L'assemblée générale des travailleurs du TEC Liège-Verviers a décidé de poursuivre le mouvement de grève entamé le 26 janvier, jusqu'au lundi 9 février, date à laquelle une nouvelle AG est prévue.
Ce jeudi soir, une réunion entre la direction de l'Opérateur de Transport de Wallonie et les représentants des syndicats du TEC avait permis de renouer le dialogue entre les deux parties. En effet, à l'issue de la réunion, qui a duré presque 3 heures, les deux parties s'étaient accordées pour geler la mise en place des mesures d'économie (prévues au 1er avril) jusque fin d'année, afin de laisser le temps à des négociations.
Mais pour une majorité des travailleurs du TEC Liège-Verviers, ces promesses restent insuffisantes. "La reprise des négociations était une porte ouverte", concède Fabian Quintiens, secrétaire régional CGSP. "Mais les travailleurs ont estimé qu'il faut des mesures concrètes maintenant".
Une décision qui ne fait pas l'unanimité
Toutefois, après 12 jours de grève, les travailleurs désireux de reprendre le travail sont de plus en plus nombreux. C'est en tout cas ce qu'il ressortait des échos que l'on a eu à la sortie de l'AG. Ainsi, l'un d'eux nous a expliqué avoir l'impression que poursuivre la grève va faire pire que mieux. "On se tire une balle dans le pied. C'est incohérent pour moi. Le risque est qu'ils (la direction, NDLR) fassent marche arrière et bloquent à nouveau tout. A ce moment-là, on repartirait de zéro", craint-il.

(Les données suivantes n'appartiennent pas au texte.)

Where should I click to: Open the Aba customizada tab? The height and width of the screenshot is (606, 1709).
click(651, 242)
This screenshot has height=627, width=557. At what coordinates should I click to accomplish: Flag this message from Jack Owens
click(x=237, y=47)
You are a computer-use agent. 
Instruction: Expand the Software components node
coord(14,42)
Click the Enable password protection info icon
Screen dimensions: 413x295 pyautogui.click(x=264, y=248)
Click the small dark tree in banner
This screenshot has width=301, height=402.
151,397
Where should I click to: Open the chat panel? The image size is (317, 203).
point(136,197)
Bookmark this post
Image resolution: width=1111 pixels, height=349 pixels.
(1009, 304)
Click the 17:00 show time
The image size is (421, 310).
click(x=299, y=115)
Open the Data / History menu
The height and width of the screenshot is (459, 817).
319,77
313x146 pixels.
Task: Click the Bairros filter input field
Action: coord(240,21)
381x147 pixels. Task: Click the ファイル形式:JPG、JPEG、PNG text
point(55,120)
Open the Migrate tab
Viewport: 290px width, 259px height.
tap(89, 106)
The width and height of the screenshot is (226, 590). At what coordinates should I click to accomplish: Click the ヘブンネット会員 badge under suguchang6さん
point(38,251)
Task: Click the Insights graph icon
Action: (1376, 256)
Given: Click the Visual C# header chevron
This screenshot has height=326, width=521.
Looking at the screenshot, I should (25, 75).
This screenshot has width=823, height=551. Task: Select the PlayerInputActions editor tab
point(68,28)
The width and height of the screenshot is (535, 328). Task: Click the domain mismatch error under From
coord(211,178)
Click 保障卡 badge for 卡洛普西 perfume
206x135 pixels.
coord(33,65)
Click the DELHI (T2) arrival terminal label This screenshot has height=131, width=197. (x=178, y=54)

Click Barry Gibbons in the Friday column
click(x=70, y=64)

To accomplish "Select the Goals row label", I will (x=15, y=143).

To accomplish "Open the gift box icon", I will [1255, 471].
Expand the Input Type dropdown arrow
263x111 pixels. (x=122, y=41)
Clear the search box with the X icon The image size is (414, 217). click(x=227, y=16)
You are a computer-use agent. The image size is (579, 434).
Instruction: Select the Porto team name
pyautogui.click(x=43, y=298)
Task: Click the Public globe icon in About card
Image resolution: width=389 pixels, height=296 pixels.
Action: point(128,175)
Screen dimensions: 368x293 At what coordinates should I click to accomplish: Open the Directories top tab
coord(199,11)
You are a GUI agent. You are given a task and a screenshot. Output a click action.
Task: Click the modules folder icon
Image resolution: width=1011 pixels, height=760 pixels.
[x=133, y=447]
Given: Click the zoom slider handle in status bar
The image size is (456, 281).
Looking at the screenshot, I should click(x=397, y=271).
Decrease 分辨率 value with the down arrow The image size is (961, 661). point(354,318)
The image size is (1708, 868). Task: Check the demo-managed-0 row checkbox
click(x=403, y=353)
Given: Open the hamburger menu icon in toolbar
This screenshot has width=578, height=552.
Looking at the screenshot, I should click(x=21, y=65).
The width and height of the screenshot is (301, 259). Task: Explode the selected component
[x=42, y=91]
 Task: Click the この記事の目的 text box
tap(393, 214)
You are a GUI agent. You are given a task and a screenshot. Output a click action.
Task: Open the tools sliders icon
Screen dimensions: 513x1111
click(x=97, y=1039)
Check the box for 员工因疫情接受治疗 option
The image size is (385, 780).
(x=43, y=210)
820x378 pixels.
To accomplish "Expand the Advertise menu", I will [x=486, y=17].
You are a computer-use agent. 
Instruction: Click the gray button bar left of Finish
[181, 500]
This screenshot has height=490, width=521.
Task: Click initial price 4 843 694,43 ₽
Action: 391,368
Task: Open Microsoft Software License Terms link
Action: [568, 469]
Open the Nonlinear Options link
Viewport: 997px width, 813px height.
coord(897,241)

Beaucoup de mesures à revoir
Du côté des travailleurs qui souhaitent poursuivre la grève, on souligne que les négociations n'offrent aucune garantie de revenir sur les mesures d'économie décidées. "Promettre de reprendre les négociations ne garantit pas qu'à la fin de l'année, la situation aura changé. C'est juste une manière de reporter le problème à plus tard. Et si ça n'aboutit pas, on devra faire à nouveau grève fin de l'année."
Certains soulignent aussi que la liste des points à discuter est longue. "Tout ce qui a dans le nouveau contrat de transport qui doit rentrer en vigueur au 1er avril, et auquel on s'oppose, ce sont des acquis des mois de grève qui ont lieu en 2000. A l'époque, une perte salariale avait été compensé par d'autres mesures, comme le fonds social wallon. Et c'est ça qui est remis en cause aujourd'hui." Autre mécontentement, la question des "roulements", c'est-à-dire des horaires. "Après un certain temps, les chauffeurs peuvent choisir des roulements et s'installer dans un rythme précis qui leur permet d'avoir une stabilité, ce qui est important pour la vie de famille etc. Ici, on changerait ça, de sorte que tous les chauffeurs pourraient voir leur horaire changer, jusqu'à 72 voire 48h avant. C'est impossible, dans ces conditions, d'organiser son quotidien, de prendre des rendez-vous, médicaux ou autres."
Voilà pourquoi une majorité de travailleurs des TEC Liège-Verviers votants a décidé de poursuivre la grève, au moins jusqu'à lundi 9 février 9h, date d'une nouvelle assemblée générale.